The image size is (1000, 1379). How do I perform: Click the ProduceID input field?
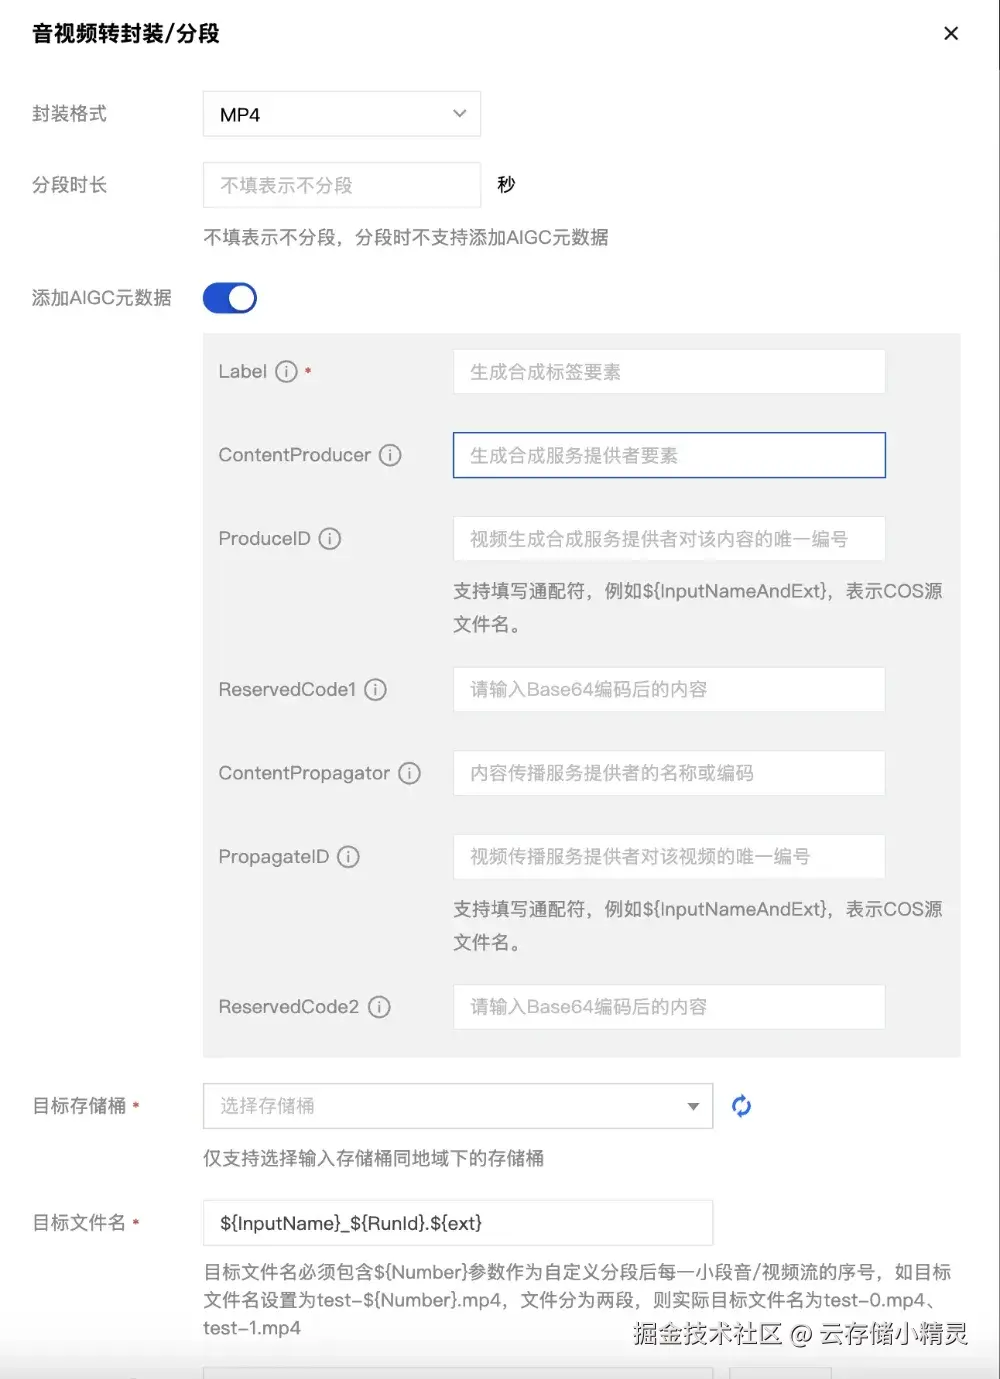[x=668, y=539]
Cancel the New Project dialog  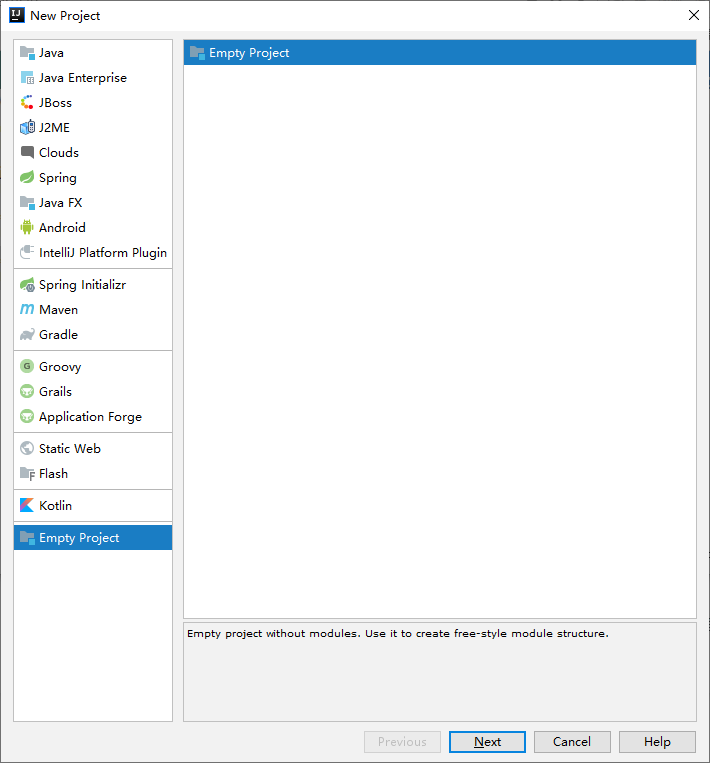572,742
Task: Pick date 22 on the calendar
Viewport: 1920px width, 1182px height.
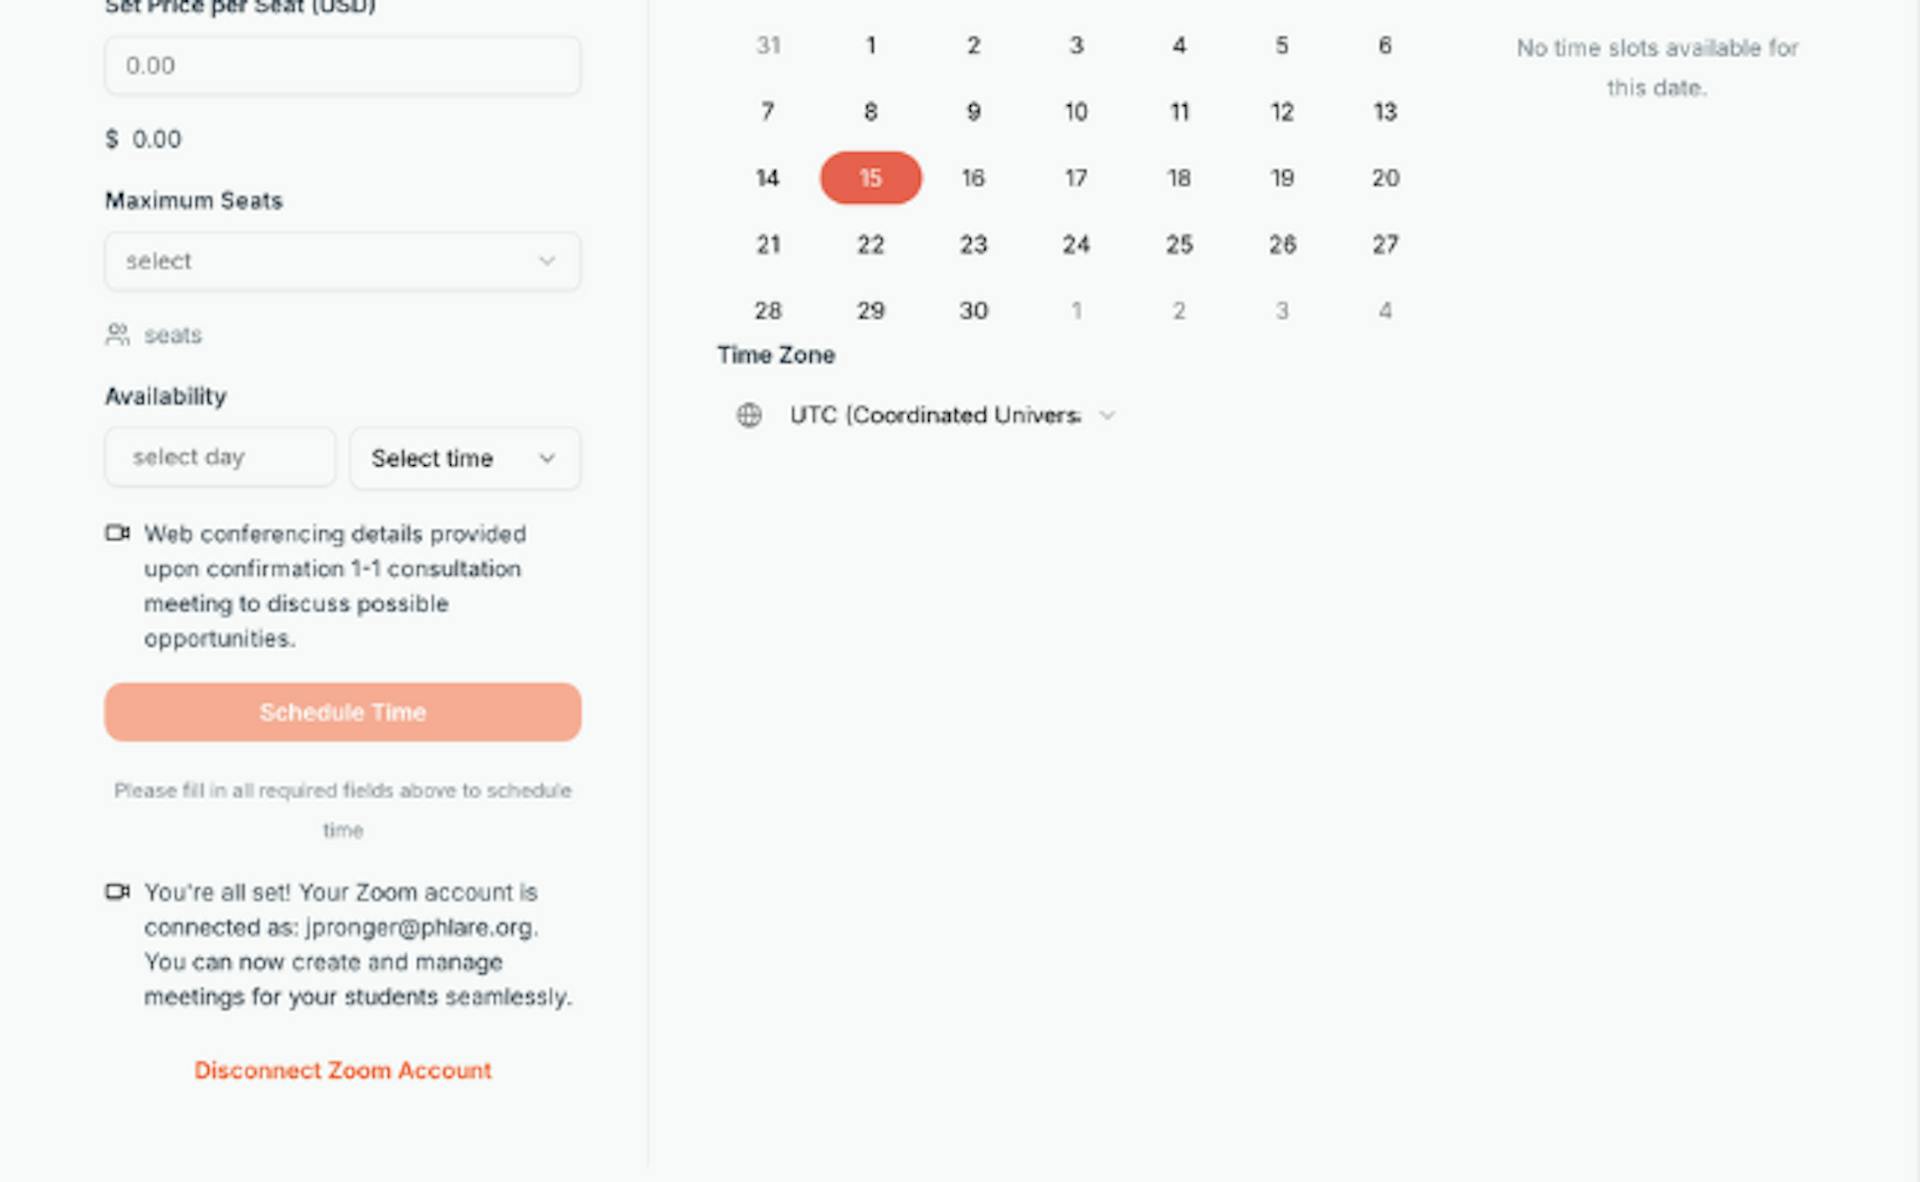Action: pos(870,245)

====

What needs to be done: Beginning at the line with "Task: Pick date 22 on the calendar", reproduce each line exactly through the last line of the records above, with pictures left out.

Answer for the task:
Task: Pick date 22 on the calendar
Viewport: 1920px width, 1182px height.
Action: pos(870,245)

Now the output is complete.